2）质粒pETDnaK的构建：使用快速限制性内切酶SmaⅠ酶切质粒pEASYDnaK，37℃水浴中孵育5分钟后加入去磷酸化酶继续孵育15分钟后，使用1%琼脂糖凝胶电泳回收热激蛋白DnaK基因片段，将其插入pET259质粒SwaⅠ多克隆位点处，转化至大肠杆菌DH5α中，使用含有50μg/ml卡那霉素的LB固体培养基后37℃筛选阳性克隆，获得重组质粒pETDnaK；

3）质粒pETDnaK的诱导表达：将步骤2）所得质粒pETDnaK转化至大肠杆菌BL21(DE3)中，使用含有50μg/ml卡那霉素的LB固体培养基37℃筛选阳性克隆，获得转化子BL21/ pETDnaK，将BL21/ pETDnaK于含有50μg/ml卡那霉素的LB液体培养基中37℃振荡过夜培养；而后转接至新鲜LB培养液中，于37℃振荡培养至OD₆₀₀为0.6，加入终浓度为1mM的异丙基-β-D-硫代吡喃半乳糖苷，继续培养4个小时后，收集菌体，并裂解离心收集上清，采用his亲和层析柱纯化重组蛋白，即可获得具有序列表SEQ ID No.1所示的氨基酸序列的亚单位疫苗重组蛋白AH DnaK。

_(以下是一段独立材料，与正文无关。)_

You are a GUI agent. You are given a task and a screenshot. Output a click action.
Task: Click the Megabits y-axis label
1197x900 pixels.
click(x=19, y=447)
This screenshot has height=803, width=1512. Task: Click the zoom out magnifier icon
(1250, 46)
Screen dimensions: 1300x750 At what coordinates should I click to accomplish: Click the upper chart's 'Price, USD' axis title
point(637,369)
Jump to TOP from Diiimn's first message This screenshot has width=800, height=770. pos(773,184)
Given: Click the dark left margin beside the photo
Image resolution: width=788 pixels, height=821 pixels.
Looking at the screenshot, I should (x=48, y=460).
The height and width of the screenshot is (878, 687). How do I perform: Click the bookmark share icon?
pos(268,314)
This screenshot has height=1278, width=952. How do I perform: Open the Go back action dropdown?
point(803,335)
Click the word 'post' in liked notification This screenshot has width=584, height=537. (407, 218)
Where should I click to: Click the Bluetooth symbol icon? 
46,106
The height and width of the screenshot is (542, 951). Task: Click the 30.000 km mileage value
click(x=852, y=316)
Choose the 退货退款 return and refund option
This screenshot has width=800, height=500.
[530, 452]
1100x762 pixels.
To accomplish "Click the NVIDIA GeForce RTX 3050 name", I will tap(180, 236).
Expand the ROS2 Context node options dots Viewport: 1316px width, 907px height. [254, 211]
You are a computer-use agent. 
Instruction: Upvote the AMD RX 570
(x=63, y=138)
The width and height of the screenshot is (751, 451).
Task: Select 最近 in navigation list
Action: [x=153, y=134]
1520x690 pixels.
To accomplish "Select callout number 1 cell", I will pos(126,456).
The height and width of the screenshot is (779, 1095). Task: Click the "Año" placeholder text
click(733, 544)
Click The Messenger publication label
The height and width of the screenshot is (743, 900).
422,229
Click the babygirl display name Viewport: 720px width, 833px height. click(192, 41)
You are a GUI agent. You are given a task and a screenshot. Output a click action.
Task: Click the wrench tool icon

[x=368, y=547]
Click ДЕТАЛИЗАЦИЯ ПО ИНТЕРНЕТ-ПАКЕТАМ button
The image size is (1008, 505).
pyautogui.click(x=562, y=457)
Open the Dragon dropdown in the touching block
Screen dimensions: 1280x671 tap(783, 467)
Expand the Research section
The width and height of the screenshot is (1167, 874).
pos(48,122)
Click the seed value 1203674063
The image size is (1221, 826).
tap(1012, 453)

4.如权利要求3所述的一种嗜水气单胞菌热激蛋白亚单位疫苗的制备方法，其特征在于所述的步骤1）中PCR条件为：94℃ 5min预变性模板DNA,然后94℃ 30s，55℃ 1min，72℃ 1min，5个循环后调整为94℃ 30s，68℃ 1min，72℃ 1min，25个循环后72℃延伸10min。

5.如权利要求1所述的一种嗜水气单胞菌热激蛋白亚单位疫苗在制备预防和治疗中华鳖对嗜水气单胞菌的侵染疫苗制剂中的应用。